After days of bad news for Labour over the decision of several moderates to quit and form The Independent Group, it’s now the turn of the Tories. Three Conservative MPs have today resigned the party whip to join the group. In a joint letter to the Prime Minister, Anna Soubry, Sarah Wollaston and Heidi Allen say they no longer feel at home in a party where the policies are so ‘firmly in the grip of the ERG and DUP’. They will now join eight former Labour MPs in the newly formed group – bringing the total size up to 11.
While the news has shocked some Conservatives, these three MPs were the politicians who were seen as the most likely to quit. Both Sarah Wollaston and Heidi Allen are regarded by many colleagues as independent MPs anyway – both taking positions which frequently go against the governments. There is more surprise that Anna Soubry has decided to go. Although Soubry has been very vocal about her dismay at the government’s Brexit position, she is seen as someone who has strong Conservative values in other areas.
This is in part why the news of these three MPs joining the new group is likely to met with some relief by Labour high command. Speaking to Labour politicians and staffers in recent days, there was a view in some quarters that any Tory involvement would prove helpful to Corbyn in deterring more departures. This is for two reasons. Firstly, it makes it easier for Labour to attack – they can accuse former colleague of working with Tories. Secondly, the fact that former Conservative MPs are in it could put off unhappy tribal Labour MPs from making the jump. Soubry’s voting record on austerity can easily be weaponised by Labour. Notably, Momentum have quickly gone on the offensive: ‘It’s clear that the new party is a Blairite-Tory coalition aimed at resurrecting a dead agenda of privatisation, deregulation and tax cuts for the super rich’.

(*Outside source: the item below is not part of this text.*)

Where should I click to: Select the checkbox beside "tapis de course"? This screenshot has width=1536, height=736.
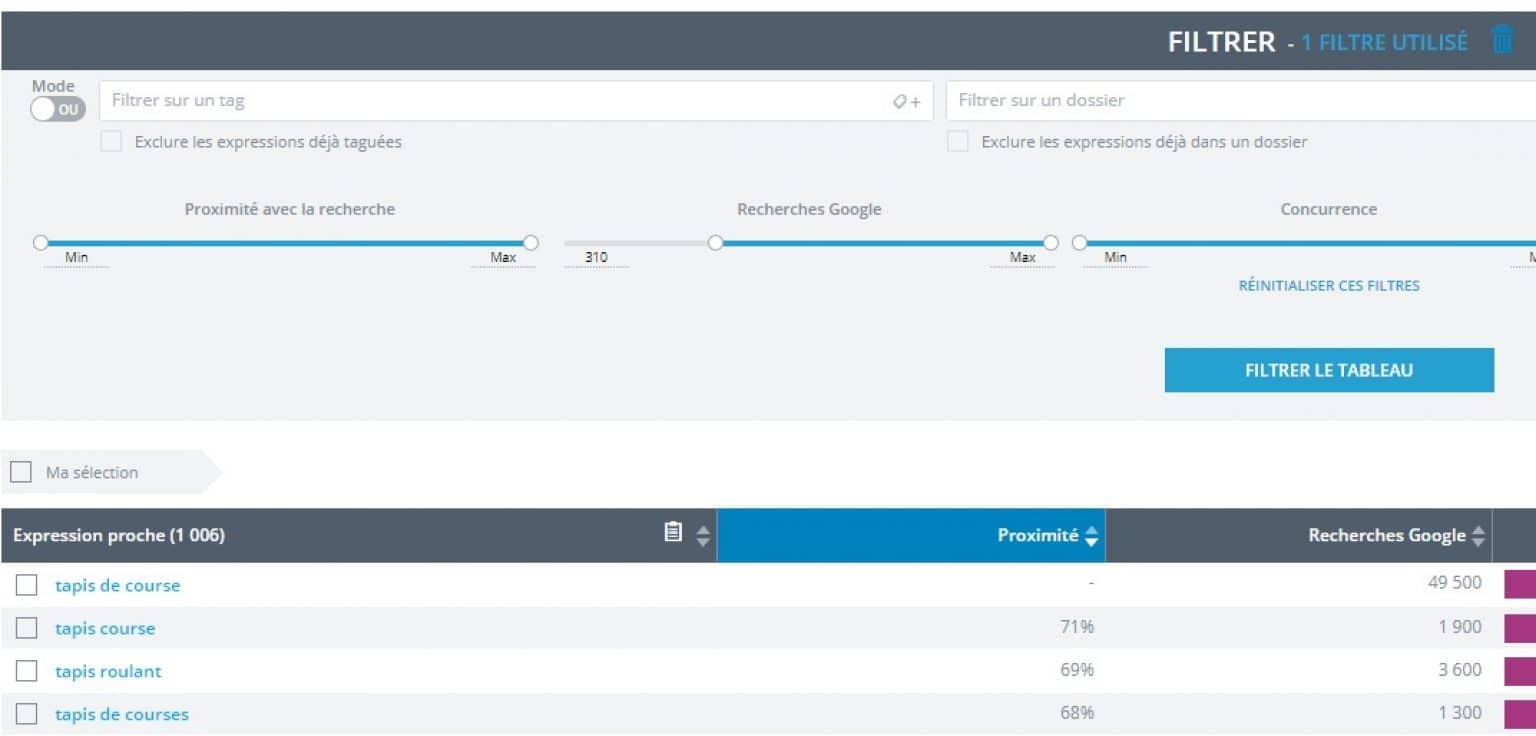point(27,585)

It’s now on the new group to show what they are about – and how they plan to bring this coalition of views together. It could be that this is the beginning of the much-hyped realignment of politics – but for not at least the group appears to be a party made up of second referendum campaigners. More MPs from both the Conservatives and Labour could now follow – particularly those in both parties currently facing deselection threats. However, the involvement of Tories so early on could be enough to at least slow down the pace of Labour defections.